=== Task item ===
Look through the data below and output, unchanged, every line from the one holding "Viewport: 640px width, 421px" through the one holding "Task: Open the", inclusive. Skip the pictures.

=== Material provided ===
◇ ◇ ◇

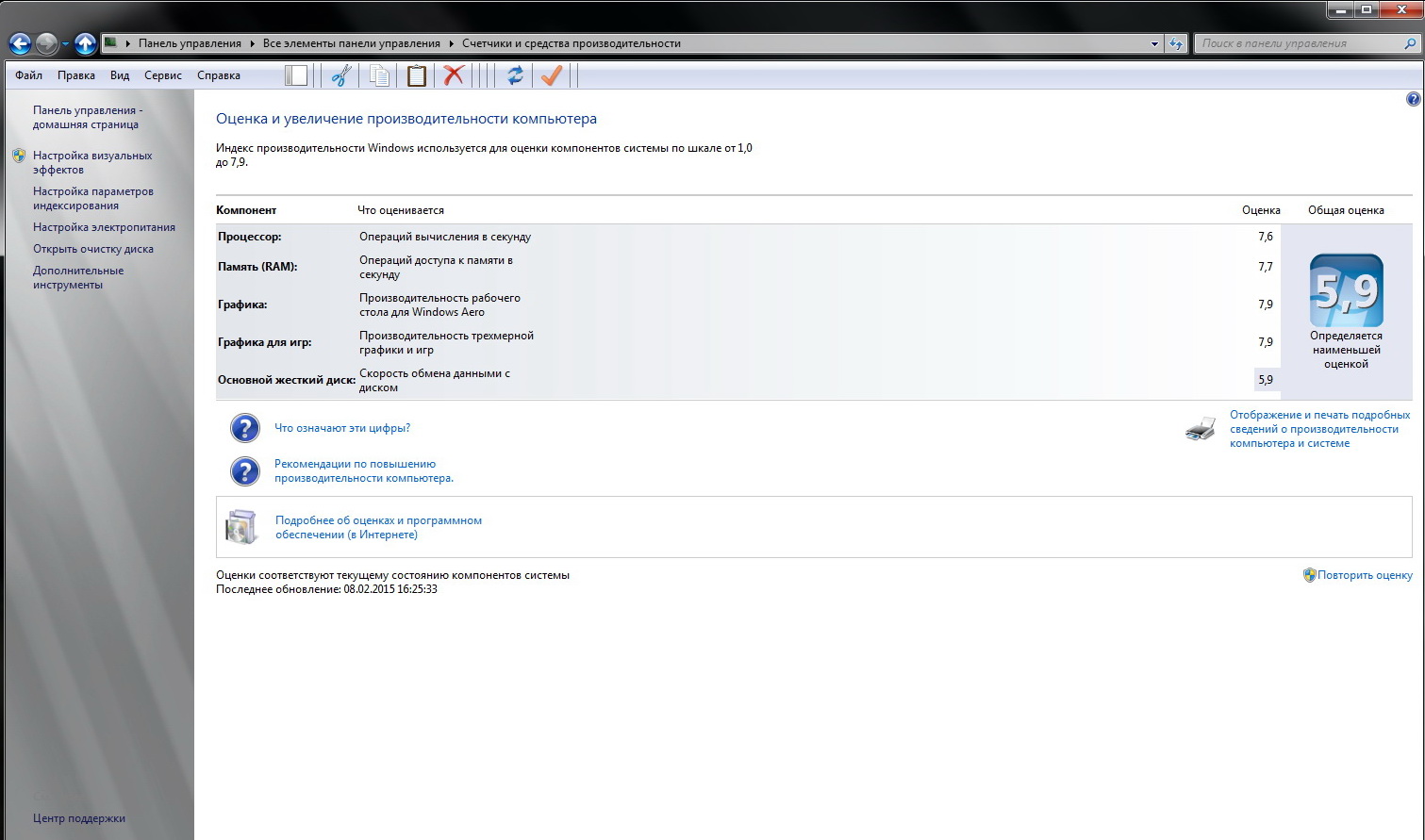1425x840 pixels.
Task: Click the scissors Cut toolbar icon
Action: [341, 75]
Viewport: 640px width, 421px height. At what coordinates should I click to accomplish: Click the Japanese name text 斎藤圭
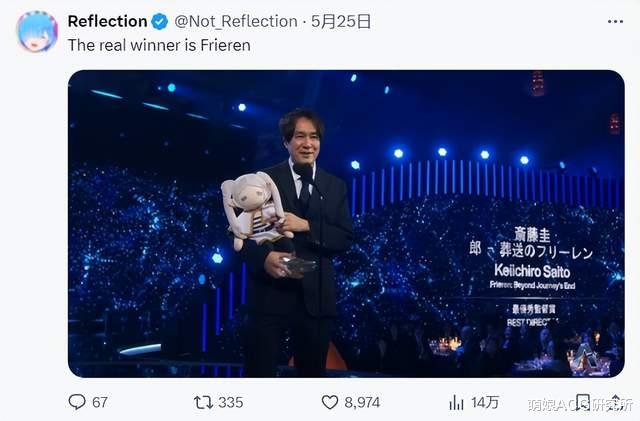click(531, 235)
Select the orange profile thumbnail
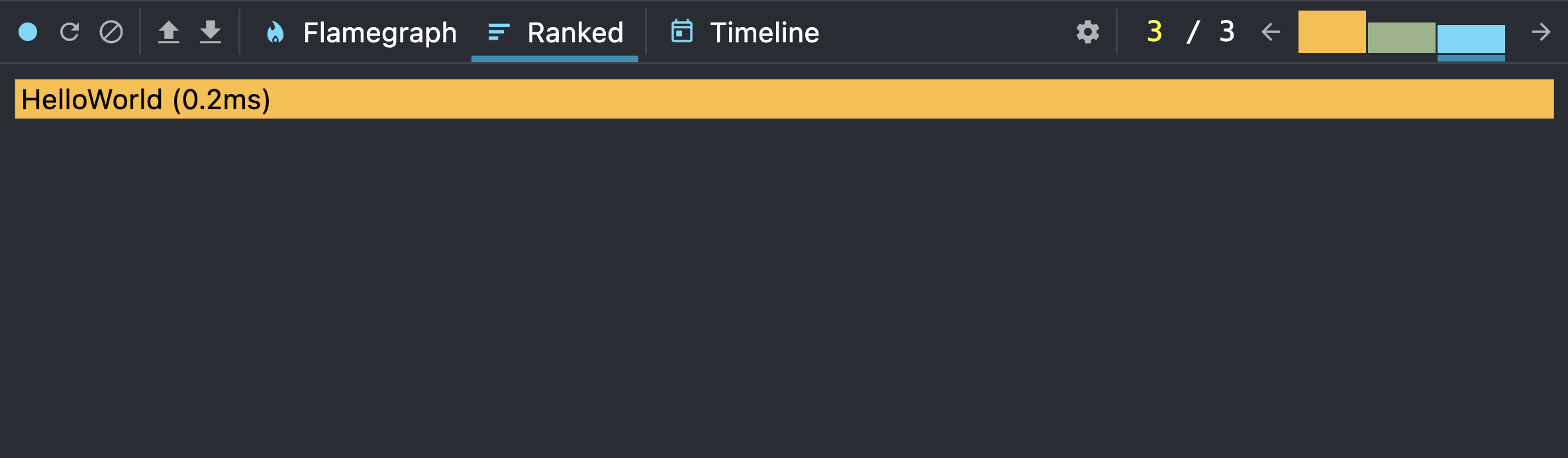The image size is (1568, 458). 1331,31
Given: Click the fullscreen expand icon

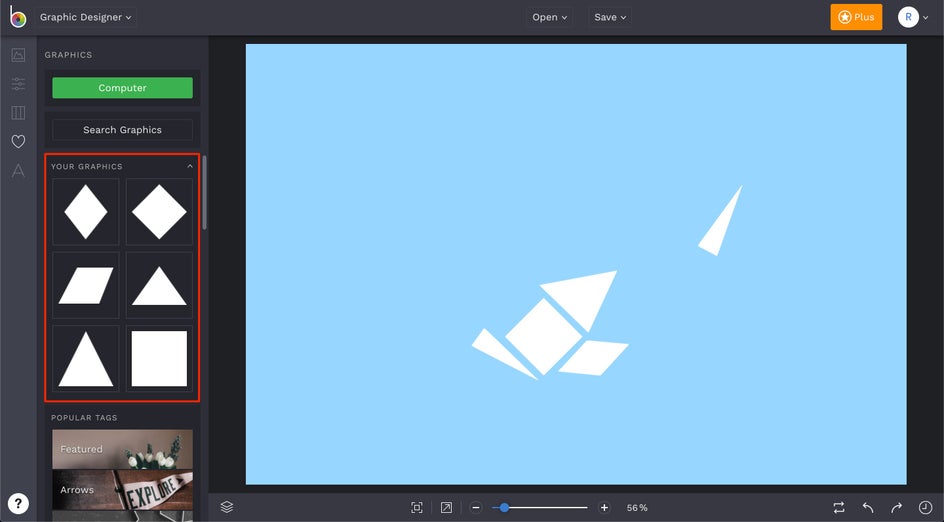Looking at the screenshot, I should point(446,508).
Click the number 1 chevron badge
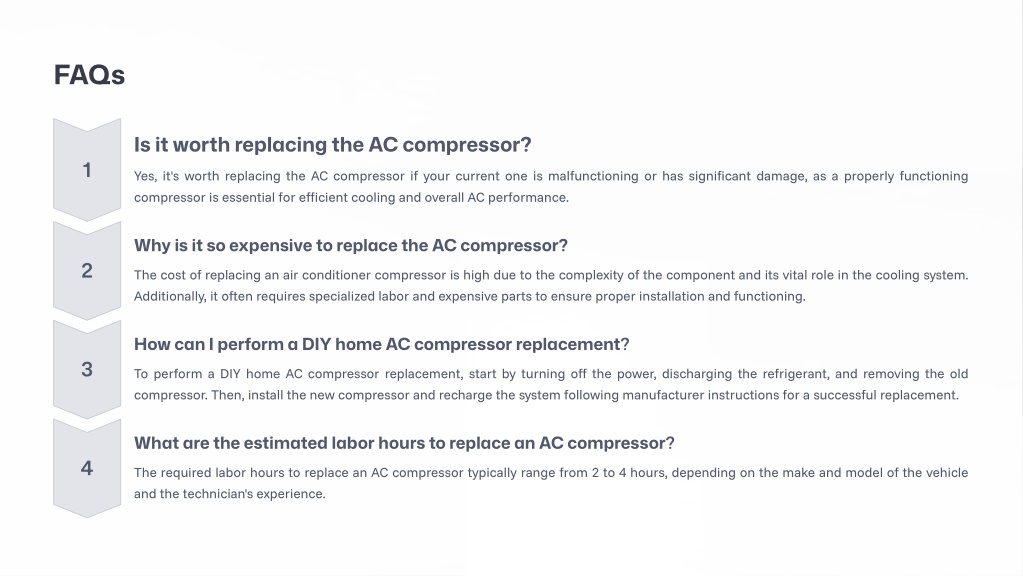The image size is (1023, 576). 87,170
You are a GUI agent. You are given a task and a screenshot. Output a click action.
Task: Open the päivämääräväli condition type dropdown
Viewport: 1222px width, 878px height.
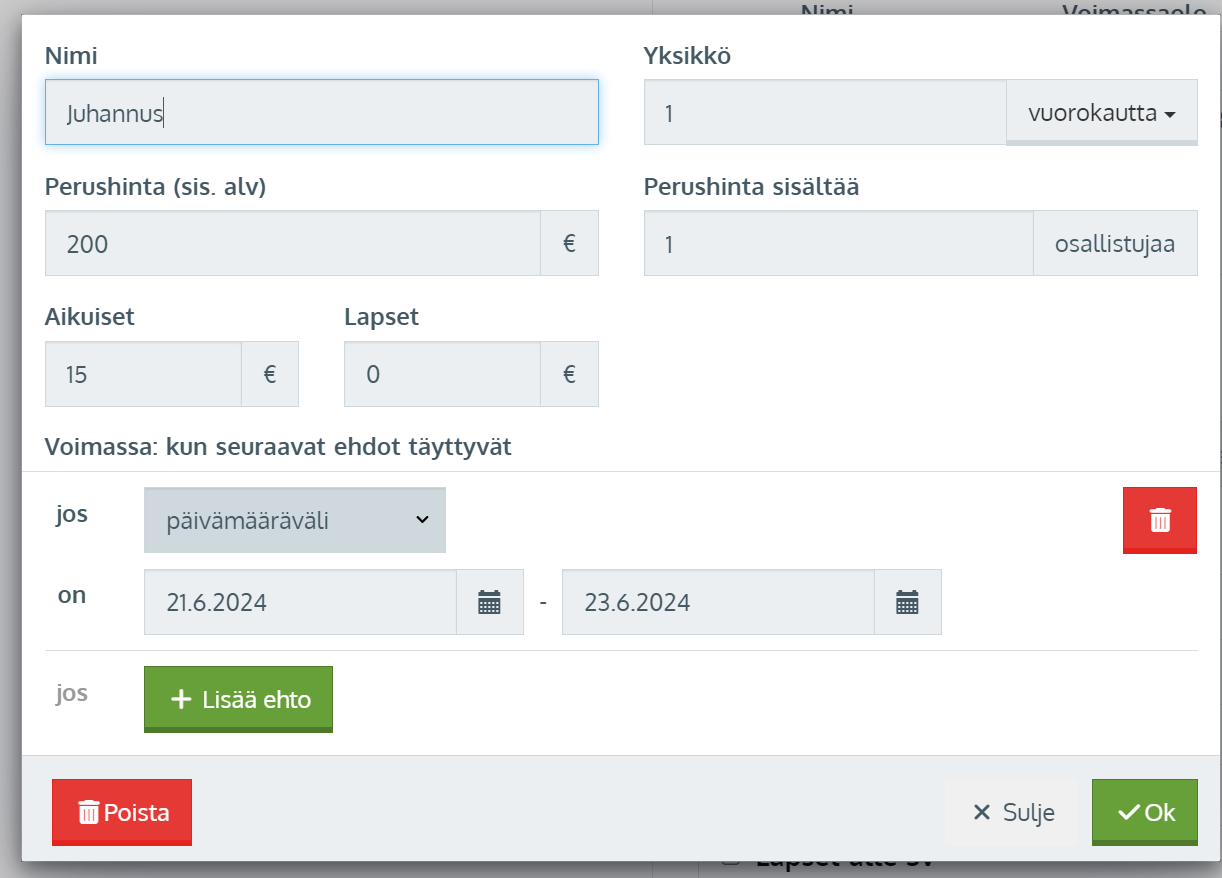click(295, 520)
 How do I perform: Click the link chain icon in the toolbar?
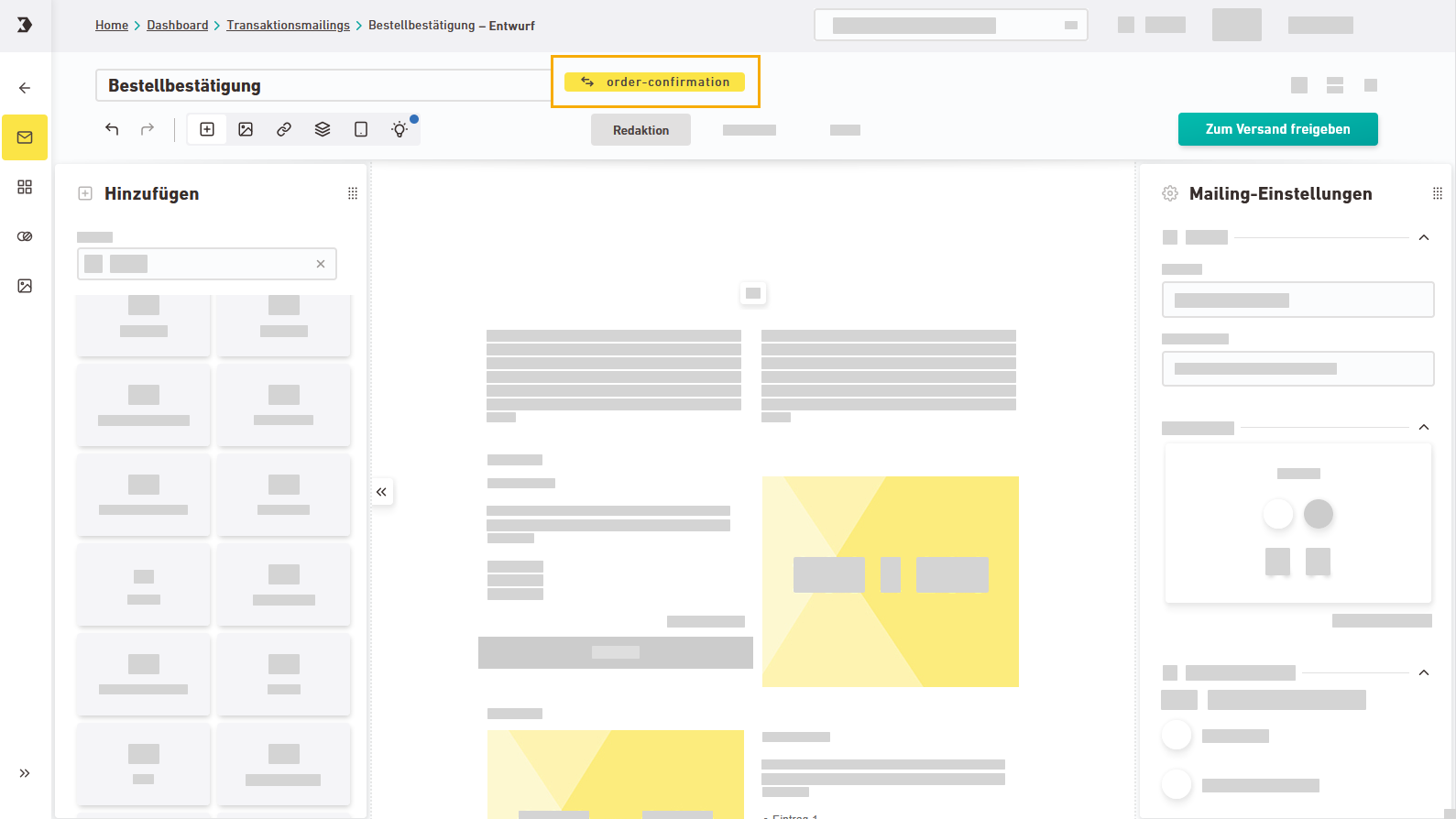tap(284, 129)
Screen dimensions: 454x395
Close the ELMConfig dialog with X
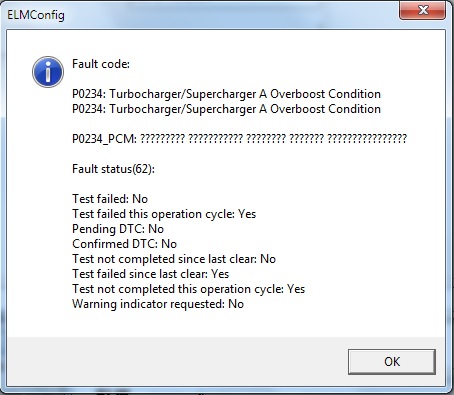tap(422, 10)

◇ ◇ ◇

=== Exercise response ===
Viewport: 640px width, 421px height. At what coordinates should I click to accomplish: Click the Japanese name text 斎藤圭
click(531, 235)
Select the orange profile thumbnail
The image size is (1568, 458). 1331,31
Given: Click the fullscreen expand icon

Looking at the screenshot, I should point(446,508).
Click the number 1 chevron badge
The image size is (1023, 576). 87,170
You are a GUI agent. You are given a task and a screenshot. Output a click action.
Task: Open the päivämääräväli condition type dropdown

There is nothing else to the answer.